Methods: This retrospective analysis included 32 COVID-19 in addition T1D individuals who sought therapy at Services Hospital, Lahore, between May 1, 2021, and July 30, 2021. Patient information was obtained from electronic medical records.
Results: 23.8 percent of 32 COVID-19 individuals having T1D needed hospitalization, whereas 78.1 percent needed home isolation. 10.6 percent (4/35) of the study group had hypertension, 23.7 percent (8/34) had chronic pulmonary disease (CPD), 17.9 percent (7/35) had thyroid abnormalities, and 19.9 percent (7/37) had celiac disease. Of the 36 individuals tested, 66.9 percent (21/37) were classified as normal, 29.3 percent (10/36) as having serious kidney illness (CKD) II, and 4.3 percent (2/37) as having end-stage renal failure. The most facing health reported amongst hospitalized individuals remained nausea and vomiting (72.5 percent; 5/7), fever (57.1 percent; 4/7), cough (42.8 percent; 3/7), sore throat (42.8 percent; 3/7), stomach discomfort (42.8 percent; 3/7), and dyspnea (42. percent; 3/7). Diabetic ketoacidosis (71.4 percent; 5/7) was the most prevalent cause for hospitalization, followed by bacterial pneumonia (14.3 percent; 1/7), fever (14.3 percent; 1/7), sore throat (14.3 percent; 1/7), severe hyperglycemia (14.3 percent; 1/7), and COVID-19 pneumonia (14.3 percent; 1/7). Excluding for harshness of COVID-19 (p 14 0.0001), no demographic or medical indicators revealed statistically substantial changes between patients needing hospitalization also those who could be isolated at home.

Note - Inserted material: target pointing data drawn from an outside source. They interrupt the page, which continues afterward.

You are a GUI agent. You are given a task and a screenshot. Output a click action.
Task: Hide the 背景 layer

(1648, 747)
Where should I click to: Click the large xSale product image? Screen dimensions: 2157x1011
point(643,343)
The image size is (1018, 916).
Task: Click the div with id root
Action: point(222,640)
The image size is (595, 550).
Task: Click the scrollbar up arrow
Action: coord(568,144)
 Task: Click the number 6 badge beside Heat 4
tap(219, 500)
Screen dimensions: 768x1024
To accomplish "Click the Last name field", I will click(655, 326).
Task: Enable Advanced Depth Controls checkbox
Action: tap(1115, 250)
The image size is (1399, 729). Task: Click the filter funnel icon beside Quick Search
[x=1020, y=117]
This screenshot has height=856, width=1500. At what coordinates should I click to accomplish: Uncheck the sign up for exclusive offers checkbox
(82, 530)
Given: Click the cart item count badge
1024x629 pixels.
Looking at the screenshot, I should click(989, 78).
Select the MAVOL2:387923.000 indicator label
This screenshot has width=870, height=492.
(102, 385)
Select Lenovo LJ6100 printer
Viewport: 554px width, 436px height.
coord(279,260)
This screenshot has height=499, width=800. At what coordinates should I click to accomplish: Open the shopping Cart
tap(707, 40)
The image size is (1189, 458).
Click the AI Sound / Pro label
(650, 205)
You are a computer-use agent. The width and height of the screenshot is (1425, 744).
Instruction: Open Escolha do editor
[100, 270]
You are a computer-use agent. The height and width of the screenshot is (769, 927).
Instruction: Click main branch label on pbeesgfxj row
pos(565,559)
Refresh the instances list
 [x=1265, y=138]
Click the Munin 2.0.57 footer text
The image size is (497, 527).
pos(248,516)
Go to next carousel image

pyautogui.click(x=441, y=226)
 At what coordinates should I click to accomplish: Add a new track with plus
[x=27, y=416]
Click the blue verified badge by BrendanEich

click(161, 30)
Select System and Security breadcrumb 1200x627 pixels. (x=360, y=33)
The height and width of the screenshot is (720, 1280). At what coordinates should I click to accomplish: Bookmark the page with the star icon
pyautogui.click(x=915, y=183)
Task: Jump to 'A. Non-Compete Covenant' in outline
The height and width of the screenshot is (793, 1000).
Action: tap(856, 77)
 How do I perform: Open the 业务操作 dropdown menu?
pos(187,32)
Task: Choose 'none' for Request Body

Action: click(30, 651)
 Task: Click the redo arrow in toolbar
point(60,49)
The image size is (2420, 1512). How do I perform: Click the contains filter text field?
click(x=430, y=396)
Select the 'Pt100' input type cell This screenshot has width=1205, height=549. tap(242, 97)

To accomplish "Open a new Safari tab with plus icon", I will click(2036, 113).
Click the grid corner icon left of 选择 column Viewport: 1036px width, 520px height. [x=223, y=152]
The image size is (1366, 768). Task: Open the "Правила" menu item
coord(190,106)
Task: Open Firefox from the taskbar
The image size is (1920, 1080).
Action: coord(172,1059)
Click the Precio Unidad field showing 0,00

Conclusion: The popular of COVID-19 T1D individuals healed at home without conservative treatment. The most prevalent cause for admission was diabetic ketoacidosis.
- Mayo Hospital
How to Cite
Li J, Wang X, Chen J, Zuo X, Zhang H, Deng A. COVID-19 infection may cause ketosis and ketoacidosis. Diabetes Obes Metab. 2021;22:1935–1941.